* **OBJECTIVE**: Switch every "Instruction" in the listing below to "Step", and give the full listing back with nothing else changed. Leave the pictures out.

* **DATA SHOWN**:
****************

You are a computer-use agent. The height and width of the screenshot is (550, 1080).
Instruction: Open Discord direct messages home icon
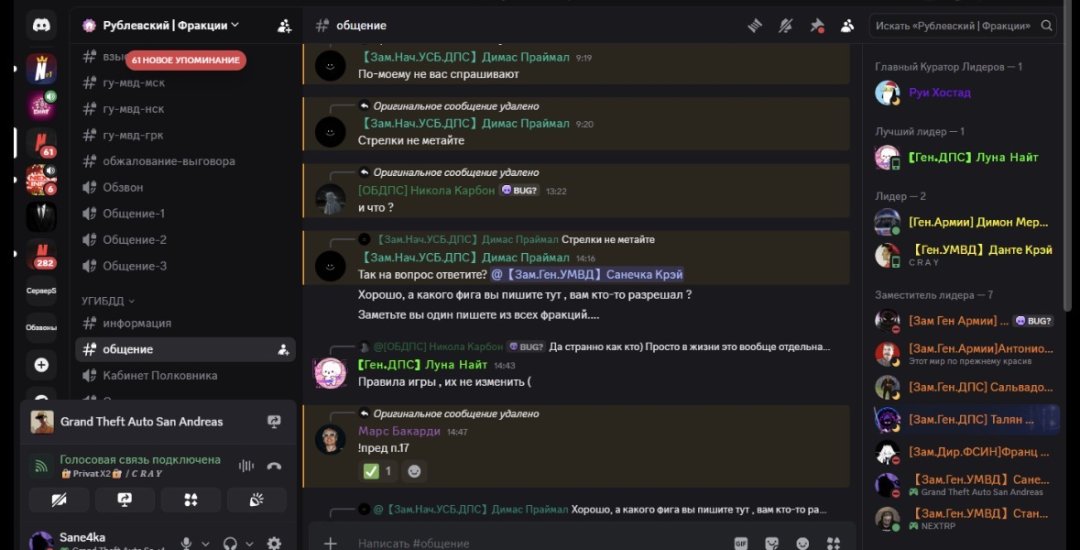(41, 25)
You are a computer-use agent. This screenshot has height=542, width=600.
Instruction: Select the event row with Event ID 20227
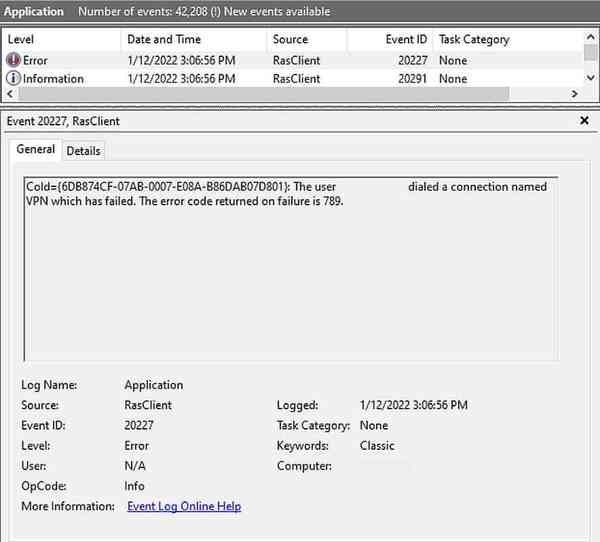point(300,60)
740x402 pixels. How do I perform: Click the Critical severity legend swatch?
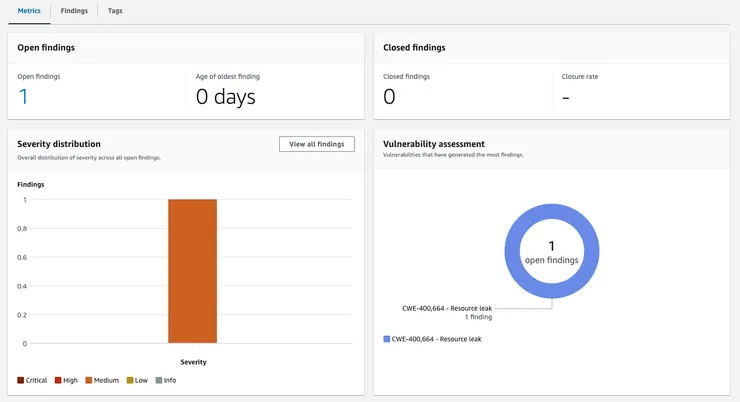pos(21,380)
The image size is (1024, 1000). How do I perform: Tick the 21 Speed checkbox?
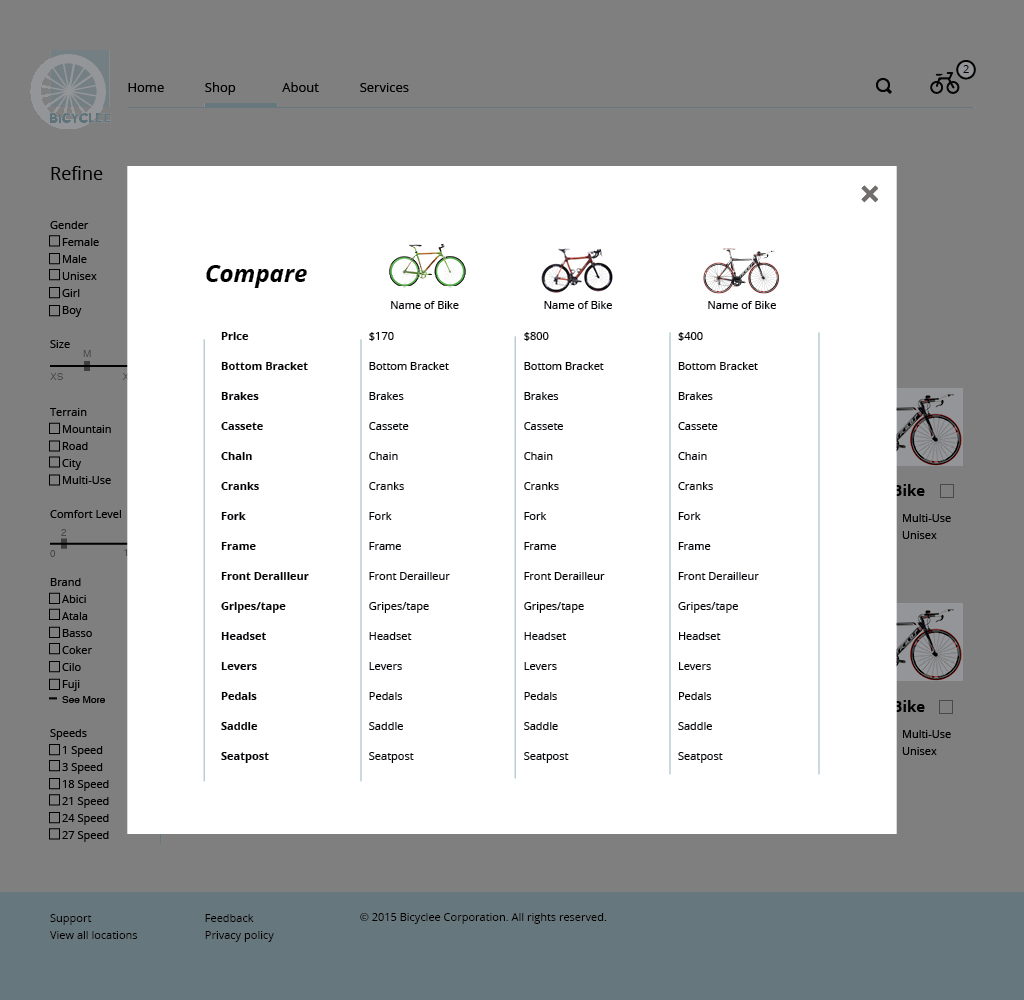[55, 800]
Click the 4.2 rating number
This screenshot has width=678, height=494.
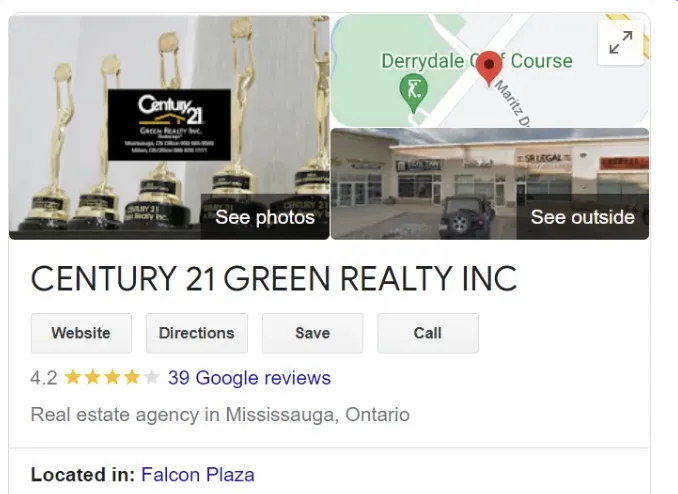[44, 378]
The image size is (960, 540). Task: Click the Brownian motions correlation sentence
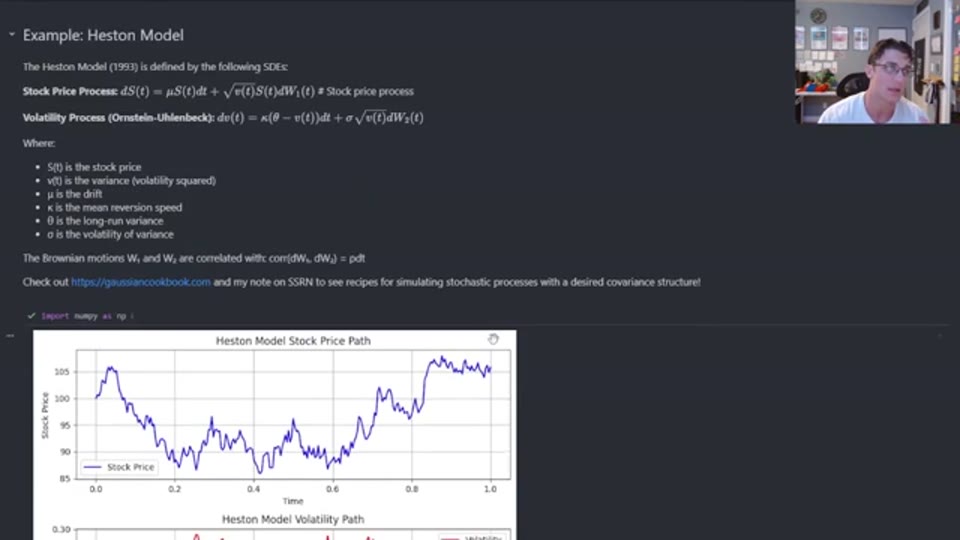(194, 258)
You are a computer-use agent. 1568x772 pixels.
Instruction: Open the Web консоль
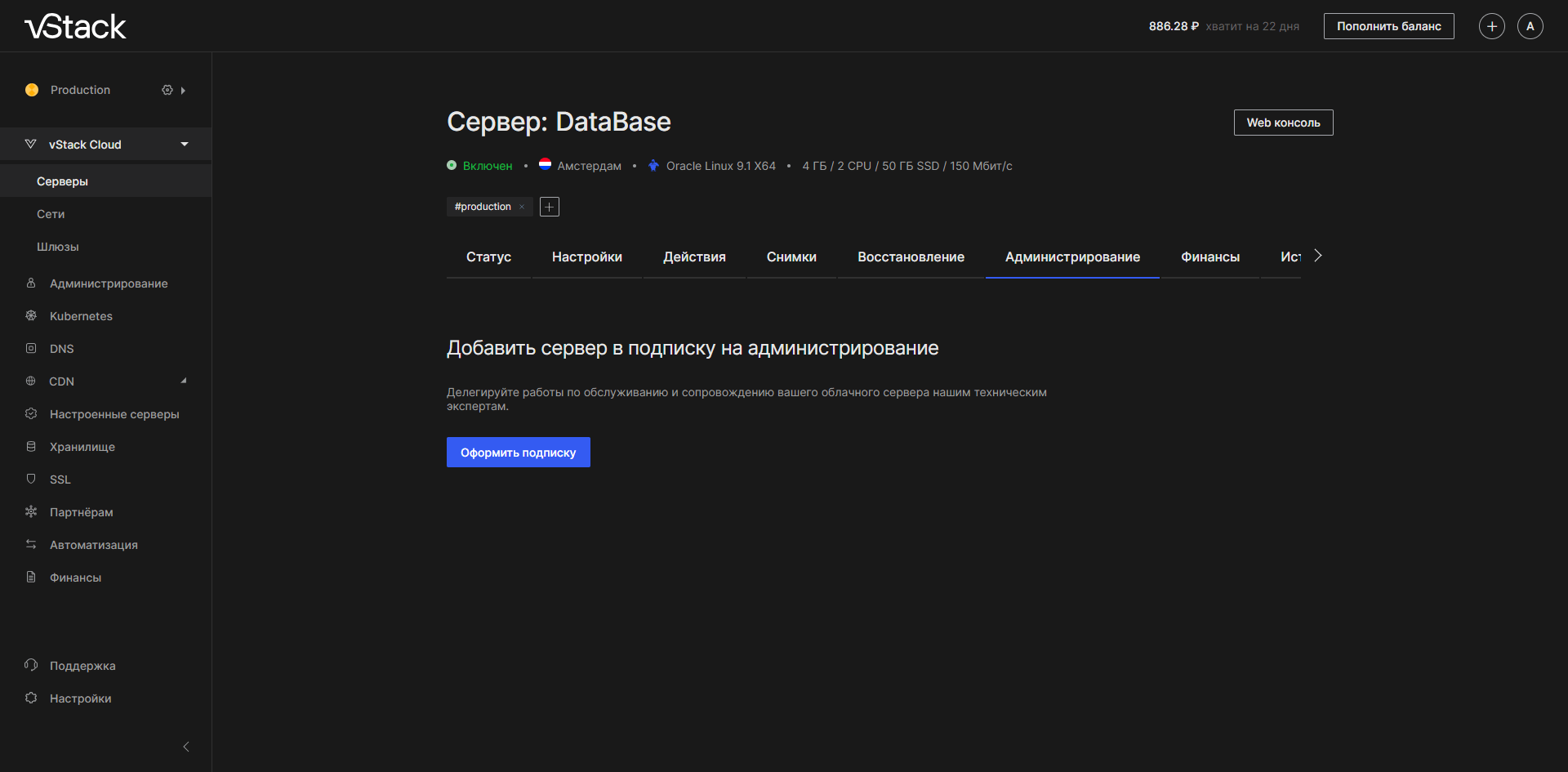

****************

* **RESULT FOR THIS EXERCISE**:
You are a computer-use agent. The height and width of the screenshot is (550, 1080).
Step: Open Discord direct messages home icon
(41, 25)
You are a computer-use agent. This screenshot has height=542, width=600.
Step: Select the event row with Event ID 20227
point(300,60)
740x402 pixels. How do I perform: Click the Critical severity legend swatch?
pos(21,380)
The image size is (1024, 1000). How do I perform: Tick the 21 Speed checkbox?
[55, 800]
Click the 4.2 rating number
This screenshot has width=678, height=494.
[44, 378]
The image size is (960, 540). Task: Click the Brownian motions correlation sentence
(194, 258)
You are a computer-use agent. 1568x772 pixels.
Step: Open the Web консоль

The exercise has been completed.